[GIVEN EXERCISE] Count the lines in the records below that contain the word "Find" and give only that number.

[ENTRIES PROVIDED]
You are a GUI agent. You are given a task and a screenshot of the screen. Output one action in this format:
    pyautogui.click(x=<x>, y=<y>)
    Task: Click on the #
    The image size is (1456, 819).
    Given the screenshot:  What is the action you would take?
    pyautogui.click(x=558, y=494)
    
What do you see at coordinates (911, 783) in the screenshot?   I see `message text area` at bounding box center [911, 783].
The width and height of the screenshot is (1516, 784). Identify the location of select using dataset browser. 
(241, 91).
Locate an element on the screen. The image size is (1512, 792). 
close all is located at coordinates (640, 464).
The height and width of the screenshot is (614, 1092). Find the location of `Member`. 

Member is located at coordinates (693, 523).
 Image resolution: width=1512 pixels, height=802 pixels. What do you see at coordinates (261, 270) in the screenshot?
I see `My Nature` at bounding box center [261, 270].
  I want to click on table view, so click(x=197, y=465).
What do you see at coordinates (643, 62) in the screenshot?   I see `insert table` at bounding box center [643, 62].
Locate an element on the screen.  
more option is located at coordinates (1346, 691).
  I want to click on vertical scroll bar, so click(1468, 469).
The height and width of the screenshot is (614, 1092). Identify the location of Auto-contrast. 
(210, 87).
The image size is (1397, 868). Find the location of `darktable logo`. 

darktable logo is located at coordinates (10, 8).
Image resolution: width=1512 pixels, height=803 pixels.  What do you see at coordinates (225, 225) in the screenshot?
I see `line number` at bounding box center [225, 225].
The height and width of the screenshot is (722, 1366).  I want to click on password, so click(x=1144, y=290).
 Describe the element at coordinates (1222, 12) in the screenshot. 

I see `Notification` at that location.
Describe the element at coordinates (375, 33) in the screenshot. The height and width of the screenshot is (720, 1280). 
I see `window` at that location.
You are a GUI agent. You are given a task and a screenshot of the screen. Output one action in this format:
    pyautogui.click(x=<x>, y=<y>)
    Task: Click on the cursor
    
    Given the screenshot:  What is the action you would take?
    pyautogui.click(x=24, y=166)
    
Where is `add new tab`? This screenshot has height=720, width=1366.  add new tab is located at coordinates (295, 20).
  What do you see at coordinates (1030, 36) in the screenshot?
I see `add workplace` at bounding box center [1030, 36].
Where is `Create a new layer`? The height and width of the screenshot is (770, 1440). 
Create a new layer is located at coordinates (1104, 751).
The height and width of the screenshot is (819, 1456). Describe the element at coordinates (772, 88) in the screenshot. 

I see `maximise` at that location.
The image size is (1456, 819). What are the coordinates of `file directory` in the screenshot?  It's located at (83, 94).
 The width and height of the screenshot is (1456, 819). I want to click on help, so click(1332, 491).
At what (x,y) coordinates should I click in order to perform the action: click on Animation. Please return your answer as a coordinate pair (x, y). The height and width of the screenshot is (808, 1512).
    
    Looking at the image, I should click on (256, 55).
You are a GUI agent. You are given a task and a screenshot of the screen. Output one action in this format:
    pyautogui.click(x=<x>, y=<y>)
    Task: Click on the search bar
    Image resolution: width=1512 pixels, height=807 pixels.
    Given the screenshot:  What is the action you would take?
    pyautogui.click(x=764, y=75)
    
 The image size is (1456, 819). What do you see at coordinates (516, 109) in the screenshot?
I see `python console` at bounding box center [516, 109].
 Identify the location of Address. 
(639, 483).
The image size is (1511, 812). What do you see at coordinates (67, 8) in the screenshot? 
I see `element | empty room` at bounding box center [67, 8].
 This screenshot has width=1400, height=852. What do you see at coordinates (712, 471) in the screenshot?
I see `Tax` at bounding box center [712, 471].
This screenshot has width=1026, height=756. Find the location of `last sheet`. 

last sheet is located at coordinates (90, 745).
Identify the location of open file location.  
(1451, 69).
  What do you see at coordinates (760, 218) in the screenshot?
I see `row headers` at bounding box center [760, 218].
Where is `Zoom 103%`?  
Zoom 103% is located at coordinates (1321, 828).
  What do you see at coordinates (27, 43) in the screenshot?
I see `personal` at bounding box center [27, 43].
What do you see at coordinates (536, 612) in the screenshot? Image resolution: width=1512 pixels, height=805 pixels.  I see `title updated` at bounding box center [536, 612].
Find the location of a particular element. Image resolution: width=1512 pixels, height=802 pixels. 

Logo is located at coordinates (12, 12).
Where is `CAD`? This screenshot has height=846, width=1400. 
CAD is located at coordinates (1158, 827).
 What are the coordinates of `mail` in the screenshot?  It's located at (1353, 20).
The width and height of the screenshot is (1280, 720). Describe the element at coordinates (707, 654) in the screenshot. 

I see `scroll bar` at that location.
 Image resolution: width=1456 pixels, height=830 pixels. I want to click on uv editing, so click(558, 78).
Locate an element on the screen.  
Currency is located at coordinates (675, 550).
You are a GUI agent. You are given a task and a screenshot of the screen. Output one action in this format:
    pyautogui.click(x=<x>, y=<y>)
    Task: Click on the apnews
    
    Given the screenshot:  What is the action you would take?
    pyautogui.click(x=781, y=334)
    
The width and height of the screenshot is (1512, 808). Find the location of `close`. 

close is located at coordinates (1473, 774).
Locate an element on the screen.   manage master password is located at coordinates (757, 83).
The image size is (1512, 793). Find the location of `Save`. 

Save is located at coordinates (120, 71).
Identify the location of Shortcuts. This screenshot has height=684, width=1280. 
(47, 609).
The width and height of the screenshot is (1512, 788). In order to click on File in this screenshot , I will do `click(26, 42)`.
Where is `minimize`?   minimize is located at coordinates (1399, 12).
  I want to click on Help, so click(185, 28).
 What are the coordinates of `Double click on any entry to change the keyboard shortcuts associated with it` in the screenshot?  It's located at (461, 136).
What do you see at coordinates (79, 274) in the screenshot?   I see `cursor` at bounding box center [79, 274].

[EXERCISE RESULT] 6